Dr. Therneau replied and I have posted (with permission) his
answer below the original question.

Kevin E. Thorpe wrote:
> To enhance my understanding, and that of my students, I have a question
> about cox.zph in the survival package.
> 
> If I have correctly gleaned the high-level point from the 1994
> Biometrika paper of Grambsch and Therneau, it looks to me like
> cox.zph provides a mechanism to test for a simple trend in plots
> of a function of time, g(t) versus the scaled schoenfeld
> residuals and it also provides some built-in ones and the capability
> to provide your own.  It also appears to me that different forms look
> at different departures from proportionality.
> 
> So, my question is what are the advantages and disadvantages of the
> default transform="km" compared to say, identity or log?
> 
> Thank you.
> 
> Kevin
> 

=== Begin Dr.

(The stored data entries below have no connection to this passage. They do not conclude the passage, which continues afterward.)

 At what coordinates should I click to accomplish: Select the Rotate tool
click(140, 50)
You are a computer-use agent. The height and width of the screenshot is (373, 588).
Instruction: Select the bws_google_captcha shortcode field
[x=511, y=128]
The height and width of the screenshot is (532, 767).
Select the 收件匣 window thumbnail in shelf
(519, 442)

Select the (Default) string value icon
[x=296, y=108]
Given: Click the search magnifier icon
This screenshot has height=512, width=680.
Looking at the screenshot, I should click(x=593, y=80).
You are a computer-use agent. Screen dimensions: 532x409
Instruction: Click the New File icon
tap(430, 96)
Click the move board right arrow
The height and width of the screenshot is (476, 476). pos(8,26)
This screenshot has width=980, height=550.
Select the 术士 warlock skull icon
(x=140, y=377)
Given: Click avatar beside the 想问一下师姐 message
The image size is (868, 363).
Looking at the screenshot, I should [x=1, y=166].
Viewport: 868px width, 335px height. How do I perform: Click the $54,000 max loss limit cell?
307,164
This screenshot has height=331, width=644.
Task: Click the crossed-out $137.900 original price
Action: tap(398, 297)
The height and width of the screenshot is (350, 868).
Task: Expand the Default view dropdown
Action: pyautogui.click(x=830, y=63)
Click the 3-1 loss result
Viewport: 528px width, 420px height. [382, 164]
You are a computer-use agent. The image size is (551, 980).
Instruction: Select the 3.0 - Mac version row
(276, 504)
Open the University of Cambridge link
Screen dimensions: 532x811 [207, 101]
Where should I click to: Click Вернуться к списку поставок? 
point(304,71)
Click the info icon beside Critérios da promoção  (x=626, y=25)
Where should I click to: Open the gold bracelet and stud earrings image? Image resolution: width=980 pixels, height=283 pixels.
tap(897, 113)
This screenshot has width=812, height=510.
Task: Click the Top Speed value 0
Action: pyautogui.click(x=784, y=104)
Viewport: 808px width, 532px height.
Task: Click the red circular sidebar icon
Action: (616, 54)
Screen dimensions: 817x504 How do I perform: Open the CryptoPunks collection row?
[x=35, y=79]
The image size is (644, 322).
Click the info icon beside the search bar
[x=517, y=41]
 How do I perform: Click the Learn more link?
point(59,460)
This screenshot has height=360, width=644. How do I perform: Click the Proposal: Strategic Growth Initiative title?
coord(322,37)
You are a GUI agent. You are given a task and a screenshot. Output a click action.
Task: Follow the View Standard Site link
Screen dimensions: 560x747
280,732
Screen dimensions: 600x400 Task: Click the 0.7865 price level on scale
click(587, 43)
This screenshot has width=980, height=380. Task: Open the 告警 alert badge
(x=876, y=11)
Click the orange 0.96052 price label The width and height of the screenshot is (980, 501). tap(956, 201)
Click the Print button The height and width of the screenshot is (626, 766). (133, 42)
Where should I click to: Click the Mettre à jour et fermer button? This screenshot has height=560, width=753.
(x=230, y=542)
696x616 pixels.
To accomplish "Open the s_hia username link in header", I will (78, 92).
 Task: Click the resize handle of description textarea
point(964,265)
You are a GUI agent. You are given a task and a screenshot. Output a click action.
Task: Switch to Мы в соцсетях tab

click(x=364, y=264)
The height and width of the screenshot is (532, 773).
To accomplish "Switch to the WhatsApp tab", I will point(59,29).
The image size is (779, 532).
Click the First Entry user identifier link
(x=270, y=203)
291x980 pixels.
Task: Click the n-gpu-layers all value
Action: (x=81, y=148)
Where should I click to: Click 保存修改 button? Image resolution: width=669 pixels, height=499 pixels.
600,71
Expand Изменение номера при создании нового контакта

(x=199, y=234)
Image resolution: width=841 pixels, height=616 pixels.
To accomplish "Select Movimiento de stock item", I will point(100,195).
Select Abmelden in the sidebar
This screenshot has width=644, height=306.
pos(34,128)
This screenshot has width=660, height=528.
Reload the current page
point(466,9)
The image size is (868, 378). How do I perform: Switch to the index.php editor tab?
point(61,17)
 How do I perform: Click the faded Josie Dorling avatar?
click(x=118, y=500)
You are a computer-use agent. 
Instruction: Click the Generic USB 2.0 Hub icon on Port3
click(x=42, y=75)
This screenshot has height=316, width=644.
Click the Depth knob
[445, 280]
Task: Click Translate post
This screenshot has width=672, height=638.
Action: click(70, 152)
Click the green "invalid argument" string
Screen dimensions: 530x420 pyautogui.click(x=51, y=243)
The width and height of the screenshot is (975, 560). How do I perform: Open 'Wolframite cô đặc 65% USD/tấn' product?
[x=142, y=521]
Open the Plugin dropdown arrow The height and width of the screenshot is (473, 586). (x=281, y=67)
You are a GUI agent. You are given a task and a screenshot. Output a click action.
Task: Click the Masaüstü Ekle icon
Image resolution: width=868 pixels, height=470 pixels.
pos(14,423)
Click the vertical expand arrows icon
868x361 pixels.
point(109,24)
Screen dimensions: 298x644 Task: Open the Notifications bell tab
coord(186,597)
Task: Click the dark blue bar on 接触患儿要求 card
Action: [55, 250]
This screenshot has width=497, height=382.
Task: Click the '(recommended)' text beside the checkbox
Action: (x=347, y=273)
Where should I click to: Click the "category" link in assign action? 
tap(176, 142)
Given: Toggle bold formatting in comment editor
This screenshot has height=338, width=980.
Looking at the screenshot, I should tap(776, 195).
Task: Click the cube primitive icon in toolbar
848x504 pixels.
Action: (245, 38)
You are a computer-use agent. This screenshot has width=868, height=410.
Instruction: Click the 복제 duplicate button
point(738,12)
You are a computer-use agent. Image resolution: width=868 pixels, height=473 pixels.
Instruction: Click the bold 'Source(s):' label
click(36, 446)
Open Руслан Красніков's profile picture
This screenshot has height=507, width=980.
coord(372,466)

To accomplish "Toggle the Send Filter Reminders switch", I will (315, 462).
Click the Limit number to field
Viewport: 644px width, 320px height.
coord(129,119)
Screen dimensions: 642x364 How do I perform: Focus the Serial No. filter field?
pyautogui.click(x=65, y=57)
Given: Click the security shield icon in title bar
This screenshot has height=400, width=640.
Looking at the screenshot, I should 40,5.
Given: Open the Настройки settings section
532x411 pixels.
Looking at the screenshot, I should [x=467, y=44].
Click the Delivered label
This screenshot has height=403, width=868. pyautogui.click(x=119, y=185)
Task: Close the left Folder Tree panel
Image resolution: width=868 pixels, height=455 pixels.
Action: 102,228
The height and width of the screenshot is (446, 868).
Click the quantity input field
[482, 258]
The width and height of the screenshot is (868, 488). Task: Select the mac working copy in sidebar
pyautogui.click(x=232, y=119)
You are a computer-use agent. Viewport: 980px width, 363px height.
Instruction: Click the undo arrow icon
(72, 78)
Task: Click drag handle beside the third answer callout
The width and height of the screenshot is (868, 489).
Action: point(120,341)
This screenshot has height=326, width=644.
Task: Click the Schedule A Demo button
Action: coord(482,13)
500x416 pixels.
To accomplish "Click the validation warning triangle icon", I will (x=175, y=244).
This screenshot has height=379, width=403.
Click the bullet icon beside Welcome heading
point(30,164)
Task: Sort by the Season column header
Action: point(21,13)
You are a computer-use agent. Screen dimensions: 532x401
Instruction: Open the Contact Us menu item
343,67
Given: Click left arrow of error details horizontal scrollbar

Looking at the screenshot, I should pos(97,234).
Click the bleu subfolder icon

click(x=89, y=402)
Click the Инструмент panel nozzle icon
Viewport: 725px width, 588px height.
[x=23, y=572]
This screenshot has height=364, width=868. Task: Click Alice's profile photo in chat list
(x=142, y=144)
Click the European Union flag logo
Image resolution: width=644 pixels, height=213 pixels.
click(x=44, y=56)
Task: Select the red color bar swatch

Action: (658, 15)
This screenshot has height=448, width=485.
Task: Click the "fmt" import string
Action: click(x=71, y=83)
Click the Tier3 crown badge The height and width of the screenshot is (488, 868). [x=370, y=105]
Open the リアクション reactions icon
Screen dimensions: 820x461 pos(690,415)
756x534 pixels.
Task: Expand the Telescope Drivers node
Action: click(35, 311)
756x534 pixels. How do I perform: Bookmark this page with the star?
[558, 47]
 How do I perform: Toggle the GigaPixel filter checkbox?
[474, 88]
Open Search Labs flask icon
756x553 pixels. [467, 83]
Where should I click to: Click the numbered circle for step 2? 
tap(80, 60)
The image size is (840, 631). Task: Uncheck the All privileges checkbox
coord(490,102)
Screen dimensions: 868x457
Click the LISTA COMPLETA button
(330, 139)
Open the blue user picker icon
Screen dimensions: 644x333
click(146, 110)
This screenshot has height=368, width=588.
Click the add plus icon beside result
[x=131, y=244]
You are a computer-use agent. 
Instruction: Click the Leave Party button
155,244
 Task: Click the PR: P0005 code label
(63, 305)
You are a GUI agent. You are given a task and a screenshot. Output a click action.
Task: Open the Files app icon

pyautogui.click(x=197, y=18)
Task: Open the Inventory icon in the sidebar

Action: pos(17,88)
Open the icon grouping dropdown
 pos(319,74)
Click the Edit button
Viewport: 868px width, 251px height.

Therneau's Reply ===

There are 2 reasons for making the KM the default:

  1. Safety:  The test for PH is essentially a least-squares fit of
     line to a plot of f(time) vs residual.  If the plot contains an
     extreme oulier in x, then the test is basically worthless.  This
     sometimes happens with transform= identity or transform =log.
     It doesn't with transform='KM'.

     As a default value for naive users, I chose the safe course.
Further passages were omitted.